Two-way prayer: some precautions

So-called two-way prayer has become a fashionable practice in AA. The notion that we can pray and God can answer is not new. Actually, the fact that God hears prayers and answers them is well-established even in very orthodox circles, e.g.:

Next, faith is needed, not only the general belief that God is capable of answering prayer or that it is a powerful means of obtaining His favor, but also the implicit trust in God‘s fidelity to His promise to hear a prayer in some particular instance. (Catholic Encyclopedia)

Closer to home, in AA, the Big Book also implies that God responds:

We are often surprised how the right answers come after we have tried this for a while.

Note, however, that it does not say God gives us the right answers directly in verbal form. The channel could be anything, though the source be God. I will come back to this later.

However, there are dangers, and caution is to be observed.

Let's take the very name: two-way prayer. A two-way road is a road with identical lanes going in opposite directions. Yet God is not praying to us. We're praying to God. And God is answering. But the answer is not a prayer. It is an answer. Prayer plus answer would be more appropriate.

Secondly, the name implies a symmetry, like in a chat with a friend. But we're really talking about a very small, flawed person and an infinite Power, in some people's conception the creature and the Creator of the creature and of everything else. The notion of symmetry must be set aside. As someone once said to a shop assistant in Prada who was being sniffy: You and I are here for very different reasons

To pick up the point from earlier, if God does answer, He may or may not answer in the session itself. The notion of sitting down at a set time to pray is very good. To extend this into a sort of summoning of God to attend our 'session' is presumptuous, as though we're going to needle God into answering specific questions or giving specific advice, as though he's there to do us a favour if we say the right incantation. God was there all along. God will be there all along. If God wants to convey inspirations, intuitive thoughts, and decisions, He has all day, every day, to do so. Like Aslan in the Narnia books, God is not tame. If He has not already given direction, why not? What is blocking me from hearing His voice?

Expecting an instant answer, in a form that can be verbalised, contains two false presuppositions. Sometimes answers come much later, and answers are often non-verbal. We suddenly realise, sometimes months later, we have been taken down a different path, and, in retrospect, it becomes clear that an old prayer has been answered.

Perhaps the most dangerous aspect of the process is listening out for answers in the moment: words will almost certainly come into the mind. But are the words from God? If not from God, from whom or what? From one's own physical brain? From one's memory? What exactly might one have summoned? There are potentially more alarming answers to this question. The devilish can come in the most pious and innocuous of forms, and rationalisation can paper over the cracks of almost any shattered pathway. The risk of listening out for voices is that one might really start to hear them.

Lastly, choosing the session time, again, puts the individual in the driving seat. There is a purpose. There is an agenda. This I don't like to be my approach to prayer.
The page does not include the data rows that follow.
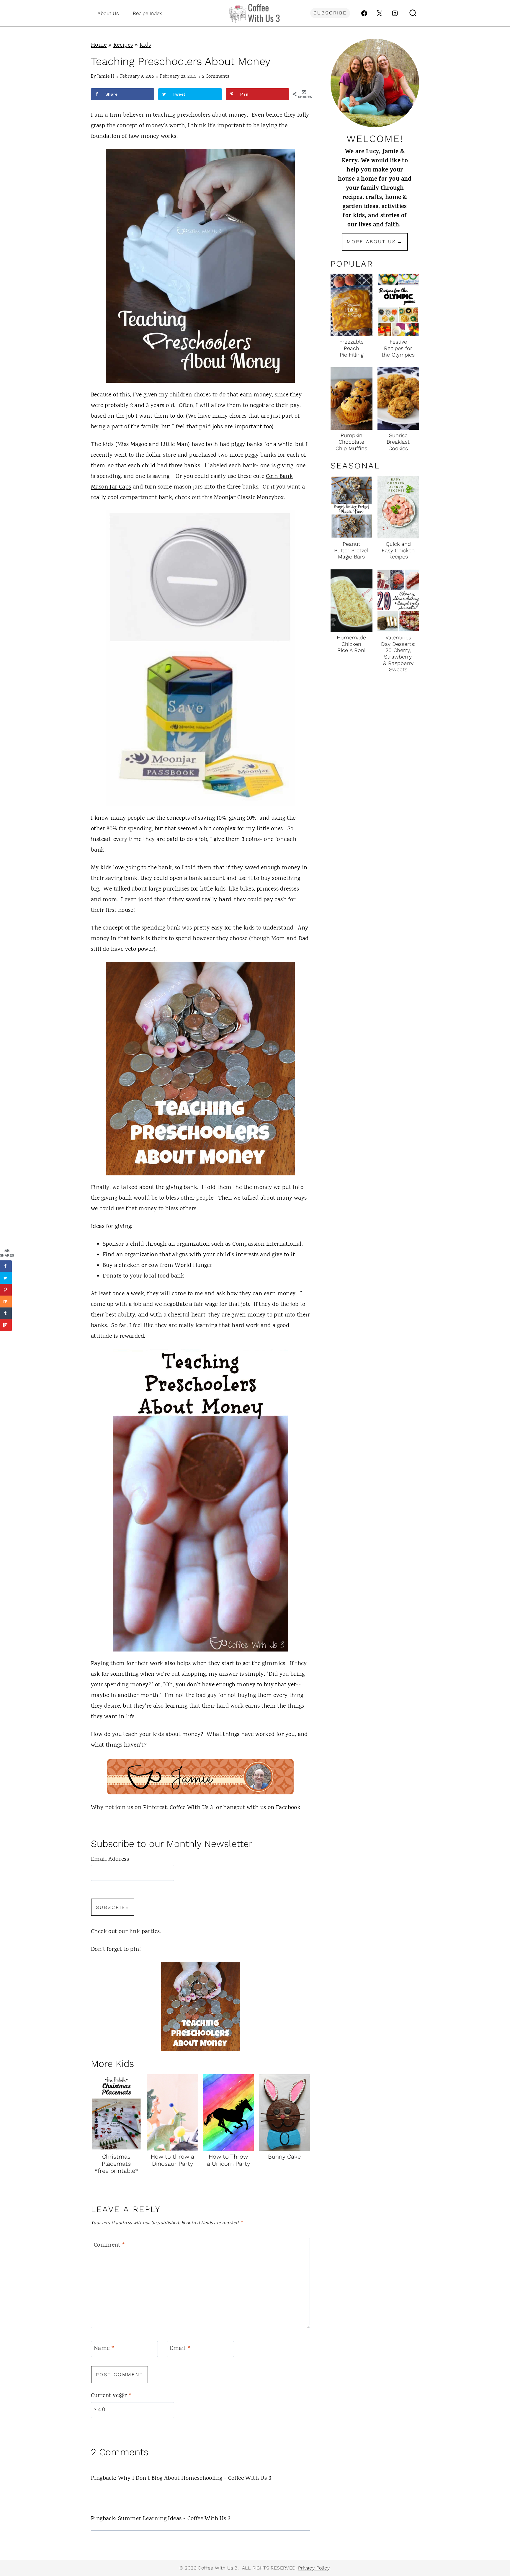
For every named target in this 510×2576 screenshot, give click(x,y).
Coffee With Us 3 (191, 1808)
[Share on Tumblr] (6, 1313)
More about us (371, 241)
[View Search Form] (412, 13)
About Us (108, 13)
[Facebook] (364, 13)
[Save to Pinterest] (6, 1290)
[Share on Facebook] (6, 1266)
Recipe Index (147, 13)
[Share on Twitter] (6, 1278)
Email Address (110, 1859)
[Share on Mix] (6, 1302)
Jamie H (105, 76)
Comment (109, 2246)
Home (99, 45)
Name (104, 2349)
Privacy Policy (313, 2568)
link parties (144, 1931)
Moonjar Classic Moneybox (249, 498)
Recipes (123, 45)
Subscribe (330, 13)
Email (180, 2349)
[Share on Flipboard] (6, 1325)
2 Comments (215, 76)
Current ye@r (111, 2396)
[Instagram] (395, 13)
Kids (145, 45)
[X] (379, 13)
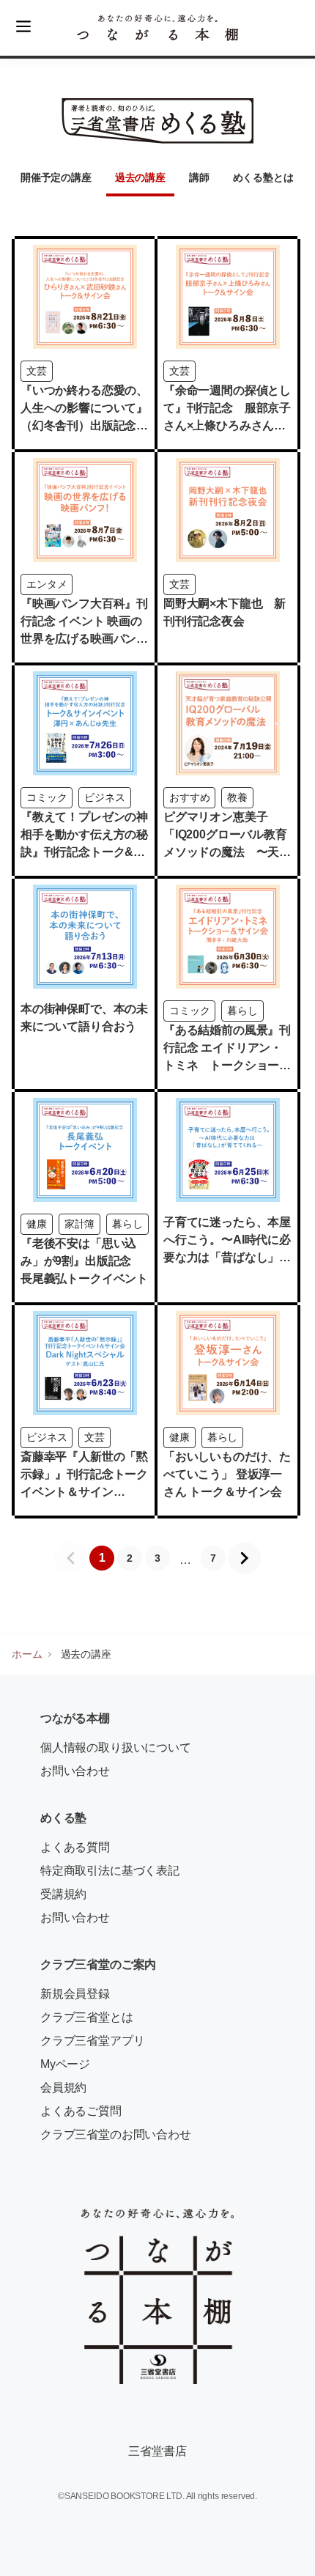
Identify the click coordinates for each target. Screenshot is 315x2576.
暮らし (242, 1010)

Here are some examples of what I do:

  • I have the notion of praying in accordance with the schedule of a particular faith (which one does not matter to the reader: but there is the sense that I am doing what is suggested to me by those more spiritually advanced: I'm setting no agenda; I'm fulfilling an obligation).
  • I start a session of prayer not with personal invocations but with standard, set prayers. This has the merit of reliance on tradition for the appropriateness of the prayers and establishes a context of humility in the face of those who have gone before.
  • I pack my praying with standard prayers of praise, supplication, and thanks. They are mostly impersonal.
  • I do ask personal things, in accordance with the instructions on page 86 of the book Alcoholics Anonymous and those other passages that suggest prayer, and I do ask specifically what to do.
  • The personal things I ask centre mostly on recognising where I am wrong and what God would like me to do instead, which chiefly involves retrieving elements of God's already-revealed will from memory.
  • I do not hang around long for an answer. Almost everything comes in its own time and way. It unfolds slowly. I tend to get on with my day and let God answer when He sees fit.
  • If something comes directly, I test against spiritual principles and, if remotely questionable, with someone I trust spiritually.
  • But in general I establish, through my prayer life, a generalised relationship of subservience to God in the hope that, as I go through my day, all I do is in line with God's will, that thinking and acting right becomes habitual and automatic.
  • This last point avoids the danger or remaining in charge but calling in God as a specialist consultant.
  • Instead: I give my day to God, and ask what to do, and almost invariably everything is ordinary and entirely expected. There is no specialness: only service.